§ **Given task**:
Write out the data below again with "image size" switched to "screen size" and every other word unchanged. Leave the pictures out of your answer.

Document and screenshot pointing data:
§ §

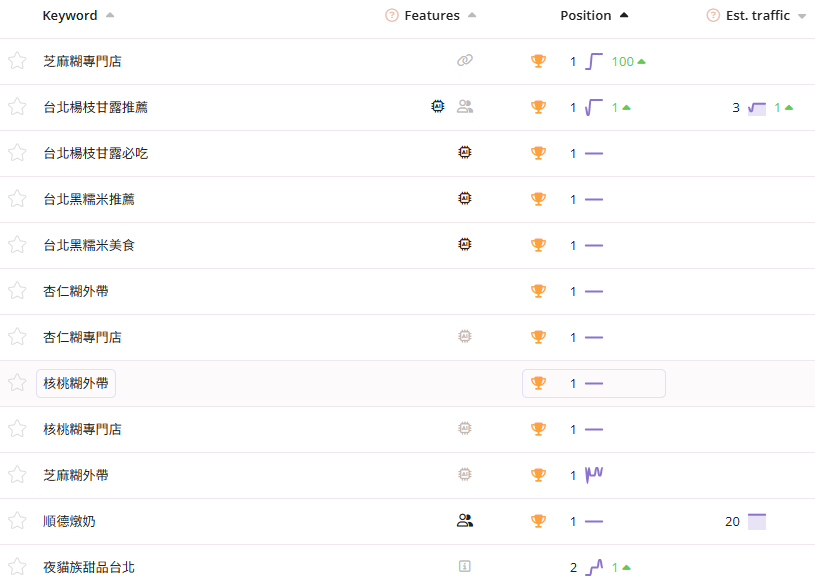The height and width of the screenshot is (587, 815).
Task: Open the keyword 核桃糊外帶
Action: tap(76, 383)
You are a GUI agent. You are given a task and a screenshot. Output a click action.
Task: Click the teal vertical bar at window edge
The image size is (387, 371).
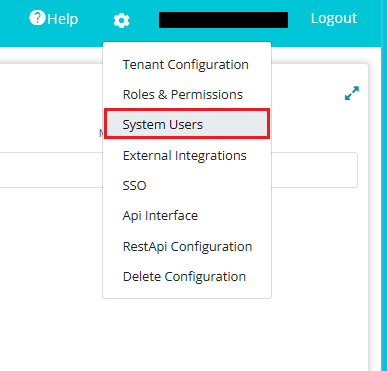(384, 200)
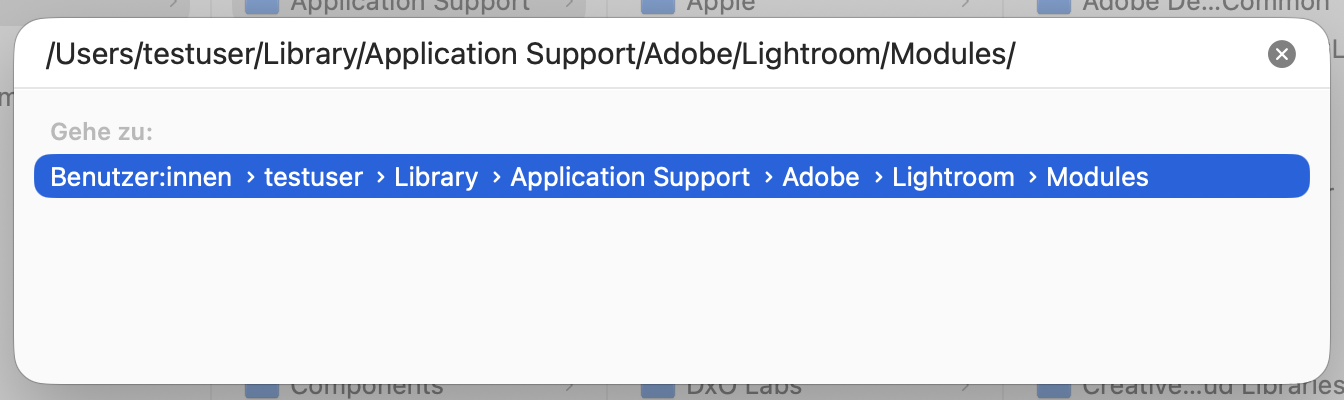
Task: Click Application Support in the suggestion row
Action: pos(630,177)
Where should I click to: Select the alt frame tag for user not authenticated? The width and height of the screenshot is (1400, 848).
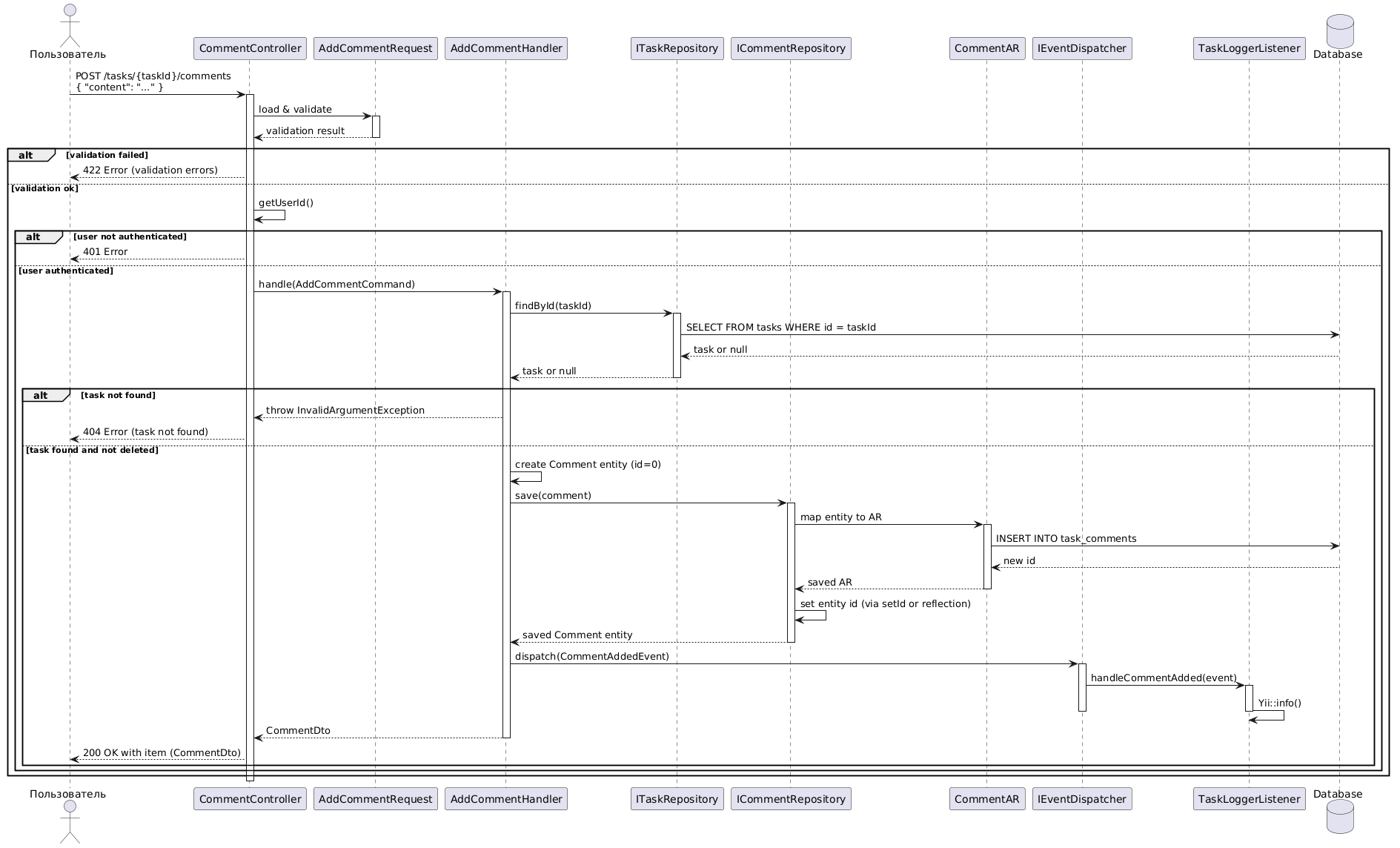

§ §

§ **Output of the task**:
The height and width of the screenshot is (587, 815).
Task: Open the keyword 核桃糊外帶
Action: tap(76, 383)
You are a GUI agent. You are given a task and a screenshot. Output a click action.
Task: Click the teal vertical bar at window edge
The screen size is (387, 371).
(384, 200)
Task: Click Application Support in the suggestion row
Action: pos(630,177)
Where should I click to: Select the alt frame tag for user not authenticated? The width and height of the screenshot is (1400, 848).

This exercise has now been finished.